Most historians and many philosophers believe that a science of history is impossible because history is too complex and historical processes are too different from physical or biological ones. Unlike molecules, for example, people have free wills. I will argue that, on the contrary, it is possible to employ regular scientific approaches in history. Certainly we can study large-scale dynamical processes in history, those that involve large collectives of people and unfold on the time scale of decades and centuries. We can build mathematical models for these processes and they yield novel insights. In some cases they show that ‘predictions’ obtained by informal methods using verbal reasoning can lead us astray.
Even more importantly, it is possible to test model predictions with historical data. With just a little creativity we can obtain quantitative time-series data on a wide variety of economic, social, and political aspects of historical systems. Furthermore, experience so far suggests that history is not simply a “mess,” “one damn thing after another.” There are strong patterns in time-series data. These recurring empirical regularities hint at the operation of some kind of laws of history.
Note the last phrase, the emphasis being mine.  Laws of History!  The words that Turchin actually used in his lectures were something like 'History is one of the last great frontiers to be conquered by mathematical approaches.  Historians are incredibly resistant to mathematical models and quantitative analysis, and I don't know why.  I ask them, do you want good models [based on differential equations] or bad models [based on qualitative verbal assumptions]?  Some of them want bad models, and some of them don't believe history should even include models, since it's just "one damn thing after another"'
  Now, other than being immediately reminded of science fiction author Isaac Asimov's book Foundation, in which "psychohistory" founder Hari Seldon actually completes the project that Turchin sets out to do, my first thought was, yeah, he's going to conquer history like Hitler conquered Russia.  It's not like this project hasn't ever been tried before.  But the pendulum swings back there occasionally, and each time they say: "this time it will be different".  There were some interesting ideas presented, such as a model for how religions spread through societies, using similar models to those of epidemiology (Richard Dawkins would just LOVE that the same mathematical tools that model deadly diseases can be used to model the spread of religions), and using some population dynamics models to try to settle differing accounts of population counts in historical records.  So there is something to quantitative tools.  But I don't see History becoming a "Science" any time soon - sit in class, learn the basic laws of the rise and fall of civilizations, work on famous case studies, and bring a calculator to the exam.  Maybe I'm wrong.

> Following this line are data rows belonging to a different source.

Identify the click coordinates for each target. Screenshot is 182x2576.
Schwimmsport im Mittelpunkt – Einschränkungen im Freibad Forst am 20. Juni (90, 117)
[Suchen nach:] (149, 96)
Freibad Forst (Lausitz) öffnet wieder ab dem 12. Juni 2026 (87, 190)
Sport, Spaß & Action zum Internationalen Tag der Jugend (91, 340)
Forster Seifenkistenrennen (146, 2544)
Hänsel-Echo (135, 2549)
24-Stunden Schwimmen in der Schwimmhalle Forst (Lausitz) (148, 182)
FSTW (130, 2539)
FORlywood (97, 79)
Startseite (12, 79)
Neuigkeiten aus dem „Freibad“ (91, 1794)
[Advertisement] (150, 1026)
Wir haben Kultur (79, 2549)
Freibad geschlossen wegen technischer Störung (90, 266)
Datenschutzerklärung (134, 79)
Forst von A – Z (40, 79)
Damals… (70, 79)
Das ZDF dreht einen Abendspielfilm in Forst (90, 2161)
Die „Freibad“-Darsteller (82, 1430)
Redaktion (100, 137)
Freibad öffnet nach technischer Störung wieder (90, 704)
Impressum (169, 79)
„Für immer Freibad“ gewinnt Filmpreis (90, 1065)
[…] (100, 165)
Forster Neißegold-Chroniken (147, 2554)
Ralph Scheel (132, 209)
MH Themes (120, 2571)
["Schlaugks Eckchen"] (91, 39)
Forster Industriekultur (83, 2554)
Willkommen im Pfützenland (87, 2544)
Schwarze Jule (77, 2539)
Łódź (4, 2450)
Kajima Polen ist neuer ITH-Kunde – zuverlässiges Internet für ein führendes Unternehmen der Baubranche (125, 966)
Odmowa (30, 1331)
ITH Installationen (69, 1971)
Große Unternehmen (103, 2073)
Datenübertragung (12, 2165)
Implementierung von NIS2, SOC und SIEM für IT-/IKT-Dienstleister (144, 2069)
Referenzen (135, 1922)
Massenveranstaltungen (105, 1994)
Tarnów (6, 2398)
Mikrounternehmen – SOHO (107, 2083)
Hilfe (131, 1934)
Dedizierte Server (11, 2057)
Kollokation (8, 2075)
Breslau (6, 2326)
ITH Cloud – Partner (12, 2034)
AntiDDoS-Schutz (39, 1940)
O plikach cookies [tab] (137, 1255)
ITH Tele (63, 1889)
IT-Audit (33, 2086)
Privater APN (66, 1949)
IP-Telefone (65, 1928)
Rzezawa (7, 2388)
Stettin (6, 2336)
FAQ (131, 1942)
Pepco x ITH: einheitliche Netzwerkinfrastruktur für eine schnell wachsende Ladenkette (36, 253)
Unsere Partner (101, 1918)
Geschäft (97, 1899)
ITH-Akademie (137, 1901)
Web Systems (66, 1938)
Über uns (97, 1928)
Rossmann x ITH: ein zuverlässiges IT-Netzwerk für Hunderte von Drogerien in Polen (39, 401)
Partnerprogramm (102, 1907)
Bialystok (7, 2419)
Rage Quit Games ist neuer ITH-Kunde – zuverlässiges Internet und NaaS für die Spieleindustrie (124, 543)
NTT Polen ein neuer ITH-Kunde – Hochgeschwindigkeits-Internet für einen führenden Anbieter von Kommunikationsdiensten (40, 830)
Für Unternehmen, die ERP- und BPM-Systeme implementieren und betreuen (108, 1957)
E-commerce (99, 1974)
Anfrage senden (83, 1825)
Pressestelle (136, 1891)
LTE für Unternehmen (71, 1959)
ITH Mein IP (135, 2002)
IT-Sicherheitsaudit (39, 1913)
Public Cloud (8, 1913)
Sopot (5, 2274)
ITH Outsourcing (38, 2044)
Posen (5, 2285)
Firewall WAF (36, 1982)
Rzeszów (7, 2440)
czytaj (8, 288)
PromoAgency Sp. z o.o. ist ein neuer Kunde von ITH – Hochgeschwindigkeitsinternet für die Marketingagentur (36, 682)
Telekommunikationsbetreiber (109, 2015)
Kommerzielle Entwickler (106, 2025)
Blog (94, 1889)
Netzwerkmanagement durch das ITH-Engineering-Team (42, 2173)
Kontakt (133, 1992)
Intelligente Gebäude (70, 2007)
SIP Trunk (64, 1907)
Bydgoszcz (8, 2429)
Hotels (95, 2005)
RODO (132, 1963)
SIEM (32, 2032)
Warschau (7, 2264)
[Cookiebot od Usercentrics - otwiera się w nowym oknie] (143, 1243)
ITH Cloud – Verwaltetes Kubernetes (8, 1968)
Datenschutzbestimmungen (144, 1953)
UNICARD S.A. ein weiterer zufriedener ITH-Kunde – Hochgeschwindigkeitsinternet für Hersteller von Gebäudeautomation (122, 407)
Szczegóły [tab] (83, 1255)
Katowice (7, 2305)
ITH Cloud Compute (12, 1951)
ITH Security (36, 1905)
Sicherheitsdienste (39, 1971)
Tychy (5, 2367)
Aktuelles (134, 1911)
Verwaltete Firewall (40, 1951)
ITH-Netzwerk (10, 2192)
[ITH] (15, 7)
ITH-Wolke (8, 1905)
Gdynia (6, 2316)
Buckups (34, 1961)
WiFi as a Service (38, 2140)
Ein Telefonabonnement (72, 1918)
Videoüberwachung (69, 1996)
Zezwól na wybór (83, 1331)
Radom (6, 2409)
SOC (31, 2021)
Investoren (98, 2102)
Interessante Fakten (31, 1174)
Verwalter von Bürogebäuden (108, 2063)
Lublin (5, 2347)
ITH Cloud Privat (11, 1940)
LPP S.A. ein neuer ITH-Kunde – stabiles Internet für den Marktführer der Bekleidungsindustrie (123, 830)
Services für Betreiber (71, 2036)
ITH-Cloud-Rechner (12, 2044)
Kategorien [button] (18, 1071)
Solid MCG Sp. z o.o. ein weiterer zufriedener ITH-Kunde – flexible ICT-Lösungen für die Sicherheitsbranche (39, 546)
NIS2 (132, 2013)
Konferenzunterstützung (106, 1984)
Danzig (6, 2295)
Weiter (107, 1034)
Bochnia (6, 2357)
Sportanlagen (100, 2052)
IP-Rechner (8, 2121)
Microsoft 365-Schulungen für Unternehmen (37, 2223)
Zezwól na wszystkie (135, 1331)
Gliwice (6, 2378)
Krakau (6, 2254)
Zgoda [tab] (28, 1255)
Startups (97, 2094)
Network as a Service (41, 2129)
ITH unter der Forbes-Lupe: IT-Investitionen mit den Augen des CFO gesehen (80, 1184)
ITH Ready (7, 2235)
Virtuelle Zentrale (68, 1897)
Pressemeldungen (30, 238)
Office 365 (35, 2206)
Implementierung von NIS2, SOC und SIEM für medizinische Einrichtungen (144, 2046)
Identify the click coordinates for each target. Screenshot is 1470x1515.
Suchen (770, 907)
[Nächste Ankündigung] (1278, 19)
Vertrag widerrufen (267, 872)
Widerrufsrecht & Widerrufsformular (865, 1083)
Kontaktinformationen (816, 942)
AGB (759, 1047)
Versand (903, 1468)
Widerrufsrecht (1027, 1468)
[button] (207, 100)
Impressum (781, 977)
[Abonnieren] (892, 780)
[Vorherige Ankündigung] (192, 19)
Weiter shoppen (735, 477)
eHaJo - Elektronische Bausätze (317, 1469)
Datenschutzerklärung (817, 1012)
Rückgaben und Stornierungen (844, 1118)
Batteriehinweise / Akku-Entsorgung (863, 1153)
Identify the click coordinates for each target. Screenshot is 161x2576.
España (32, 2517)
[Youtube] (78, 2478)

Anyways, I won't bore you with any more details from the conference.

The other great thing that's been going on for the last few days has been a regional cadurregel (football)  tournament held on Ketura, with teams coming in from all the Kibbutzim in the area.  Both Ketura and the Machon had teams, and it has been really fun to train every day and actually get to play some fairly intense games.  Not having played organized soccer since kindergarten (and being North American's generally not in my favor - baseball anyone?....no?), I'm generally a bit lost on the field, but with the help of some decent players we put on a good show and had a ton of fun.
We haven't really gotten much into the PELS stuff yet, so nothing but nice people and good times to report on yet, but this coming week is a history seminar, focusing on 1948, so there should be some interesting discussions.  Also, later this year, around April 20th, there will be a combined Israeli independence day and Palestinian Nakba (catastrophe, what 1948 is known as in the Arab world) day.  So fasten your seat belts.